◆ WORK ORDER
Write the data out again so that it matches word for word.

(Pixel coordinate grounding data)
------
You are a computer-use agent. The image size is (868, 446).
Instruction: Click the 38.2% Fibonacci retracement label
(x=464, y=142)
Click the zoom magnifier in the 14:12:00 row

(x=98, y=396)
------
◆ ANSWER SECTION
You are a computer-use agent. The image size is (868, 446).
Instruction: Click the 38.2% Fibonacci retracement label
(x=464, y=142)
Click the zoom magnifier in the 14:12:00 row

(x=98, y=396)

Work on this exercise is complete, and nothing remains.